Va detto che la task force messa in piedi dall'ufficio ce l'aveva messa tutta per alleviare i disagi dei cittadini, che non sempre, però, hanno approfittato dell'impegno messo in campo.
“Buongiorno signor Rossi, io ho qui con me il suo modulo precompilato, non è che forse, per sbaglio, lei ha ricevuto il mio?” Con queste parole, ripetute tante volte, il signor Mario Rossi di Muggia (esiste davvero!) è stato assillato nei giorni scorsi da numerosi concittadini. Qual'era il problema? Chi chiamava aveva in mano un foglio fac simile dell'F24 - il modello con il quale si paga l'imposta - sul quale, tanto per fare un esempio, gli uffici comunali avevano scritto Mario Rossi. Negli Stati Uniti sarebbe stato John Smith, in Germania Hans Muller. Peccato però, che quel Mario Rossi a Muggia esista veramente, e che in decine si siano rivolti a lui pensando a un errore e chiedendogli appunto, siccome loro avevano in mano il “suo” modello F24, se lui non avesse il loro.
Ma non è finita qui, perchè in tanti si sono rivolti agli uffici comunali sventolando lo steso “fac simile” per far notare che “Vi siete sbagliati, mi avete mandato a casa il modulo del signor Rossi”. Invece il Comune di Muggia, per precisa scelta, non ha inviato i prestampati con i nomi dei singoli cittadini, perchè alcune variabili avrebbero potuto produrre errori, così come verificatosi in altri Comuni.

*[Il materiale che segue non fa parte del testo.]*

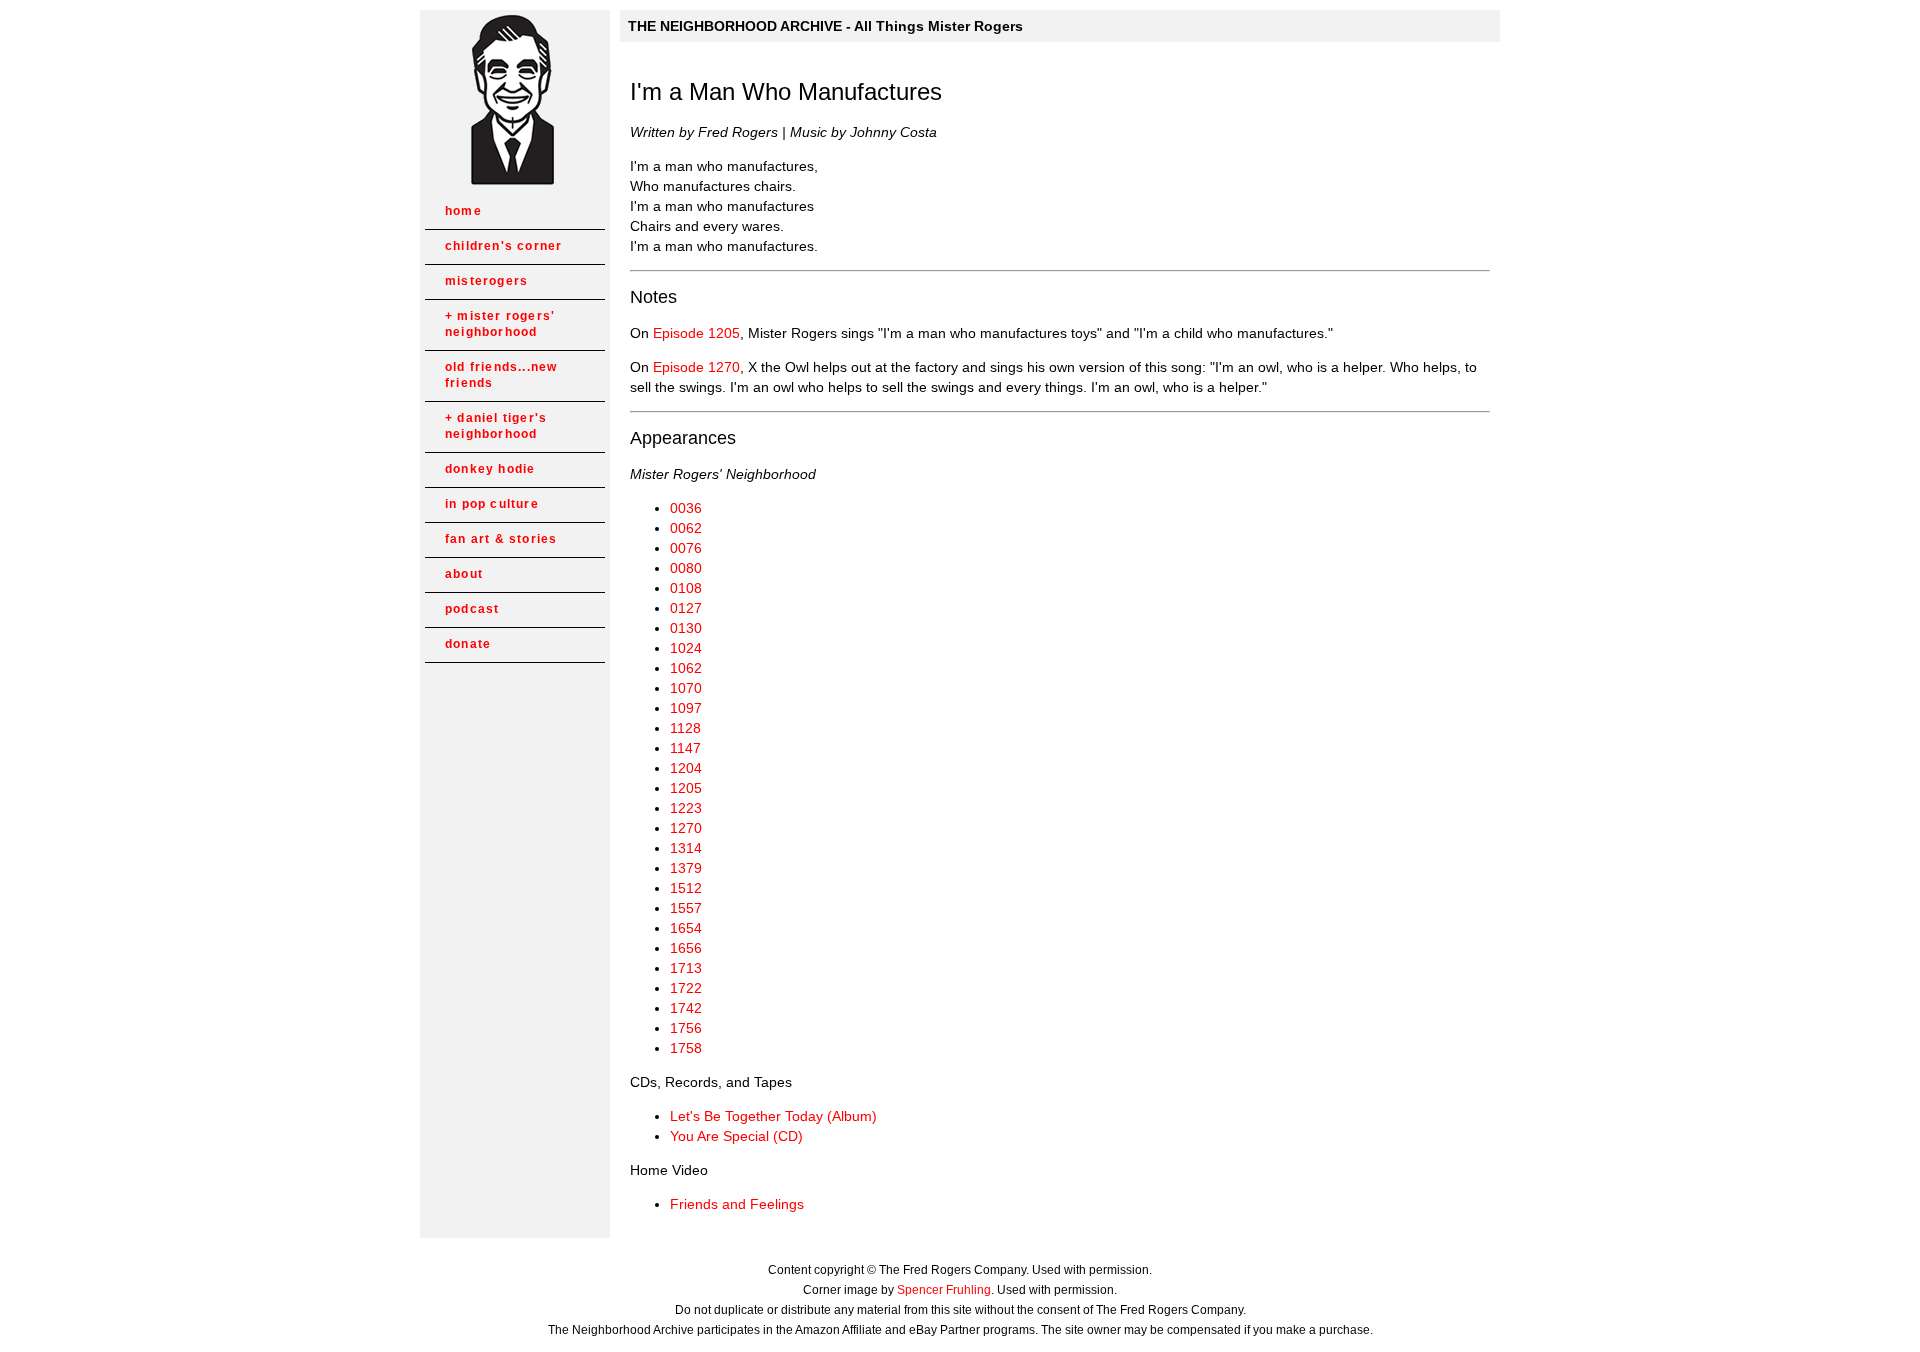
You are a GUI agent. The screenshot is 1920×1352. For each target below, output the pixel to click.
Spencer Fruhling (944, 1290)
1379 (686, 868)
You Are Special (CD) (736, 1136)
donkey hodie (490, 469)
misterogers (486, 281)
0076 (686, 548)
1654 (686, 928)
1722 (686, 988)
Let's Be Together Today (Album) (773, 1116)
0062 (686, 528)
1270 (686, 828)
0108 (686, 588)
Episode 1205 (696, 333)
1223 (686, 808)
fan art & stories (501, 539)
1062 (686, 668)
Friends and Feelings (737, 1204)
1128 (685, 728)
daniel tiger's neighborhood (496, 426)
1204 (686, 768)
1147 (685, 748)
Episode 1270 (696, 367)
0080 (686, 568)
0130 (686, 628)
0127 (686, 608)
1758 (686, 1048)
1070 (686, 688)
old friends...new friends (501, 375)
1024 (686, 648)
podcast (472, 609)
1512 (686, 888)
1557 (686, 908)
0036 (686, 508)
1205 (686, 788)
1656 (686, 948)
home (463, 211)
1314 (686, 848)
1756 (686, 1028)
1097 (686, 708)
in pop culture (492, 504)
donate (468, 644)
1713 (686, 968)
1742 (686, 1008)
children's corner (503, 246)
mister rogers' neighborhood (500, 324)
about (464, 574)
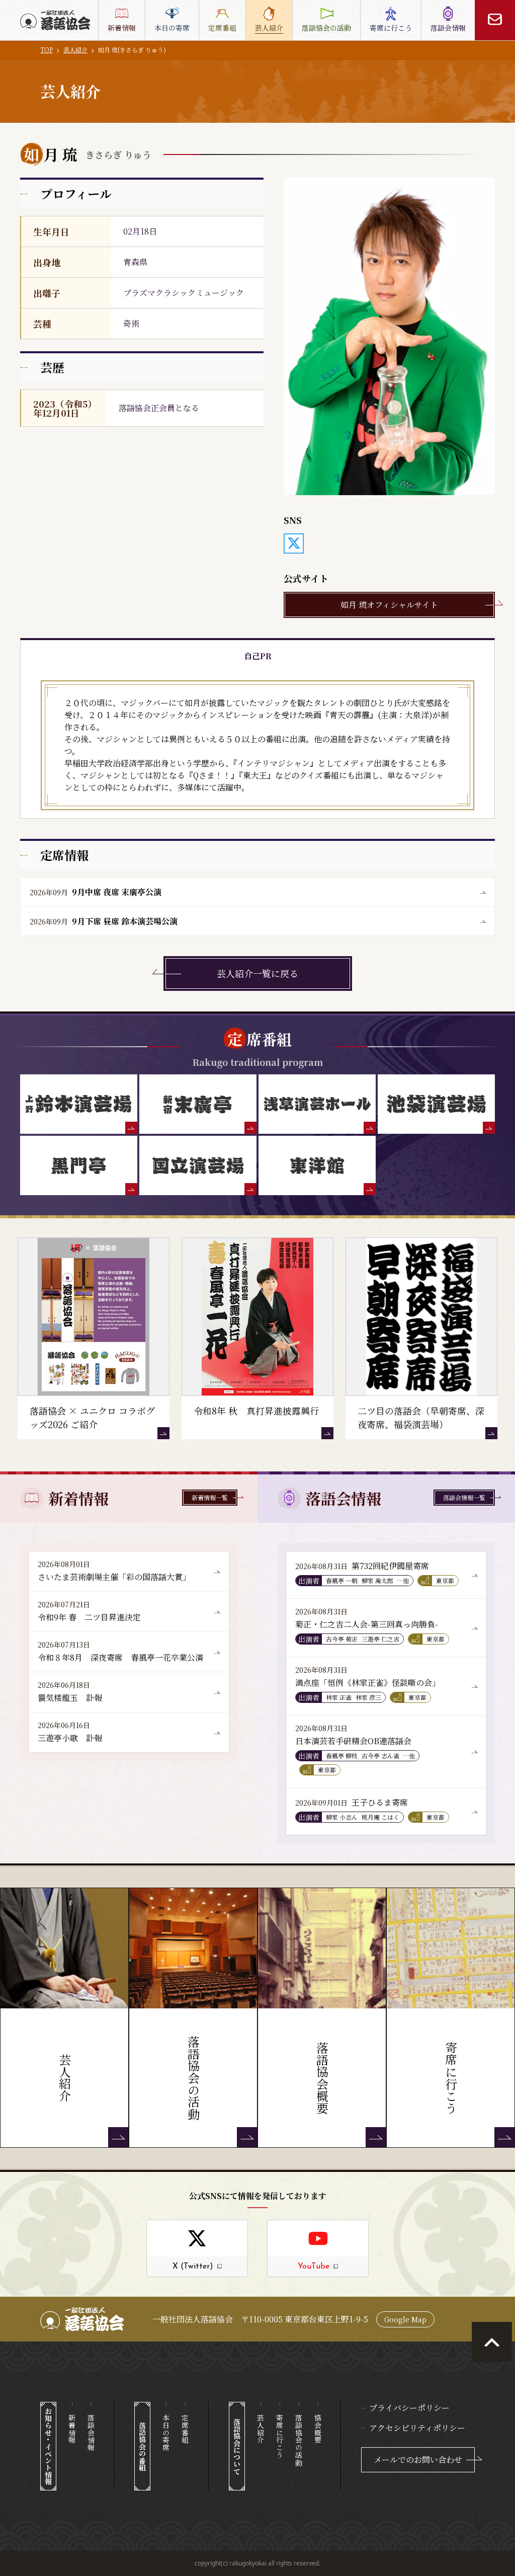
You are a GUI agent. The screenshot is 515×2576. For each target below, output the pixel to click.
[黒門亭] (78, 1165)
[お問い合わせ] (495, 20)
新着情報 (72, 2429)
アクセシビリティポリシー (417, 2428)
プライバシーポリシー (409, 2407)
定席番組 (185, 2429)
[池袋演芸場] (436, 1104)
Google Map (405, 2319)
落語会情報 (91, 2432)
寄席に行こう (280, 2436)
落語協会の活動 (299, 2440)
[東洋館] (317, 1165)
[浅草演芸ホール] (317, 1104)
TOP (46, 49)
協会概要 (318, 2429)
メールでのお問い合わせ (418, 2459)
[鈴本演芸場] (78, 1104)
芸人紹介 (75, 49)
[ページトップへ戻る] (492, 2342)
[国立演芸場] (197, 1165)
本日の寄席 (166, 2432)
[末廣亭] (197, 1104)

Quindi, armati di pazienza, funzionari e impiegati comunali hanno smaltito le centinaia di cittadini che si sono presentati per chiedere indicazioni sulle modalità di pagamento. Da ieri la situazione si è decisamente tranquillizzata. I residenti aiutati nella compilazione dei modelli sono stati circa 1700, ma nei giorni scorsi chi era in fila ha dovuto attendere anche qualche ora, con tanto di macchinetta per la distribuzione dei numeri. In realtà circa 5mila persone sono andate all’Ufficio tributi, anche solo per avere qualche informazione. Il record la scorsa settimana, con più di 100 modelli compilati in un solo giorno.
Un modo per evitare tutto ciò ci sarebbe stato. Il Comune, infatti, ha messo a disposizione sul suo sito internet un software piuttosto semplice per la compilazione e la stampa del modello F24. Unico dato non sempre di facile reperibilità (bastava però fare riferimento alla vecchia Ici) era quello della rendita catastale. La maggior parte dei possessori di una sola abitazione, e senza variabili complesse, avrebbe quindi potuto tranquillamente compilare il modello “on line”. Del resto quest'opportunità era stata resa nota sia tramite la stampa che durante gli incontri pubblici organizzati dall'amministrazione. A questo punto mancano due giorni al 18 giugno, data limite per pagare la prima rata che, modello F24 alla mano, dovrà essere versata in banca o agli sportelli di Poste italiane. Va ricordato infine che l'imposta deve essere corrisposta anche per aree fabbricabili, terreni agricoli o terreni non edificabili sui quali non viene svolta l'attività agricola in maniera professionale.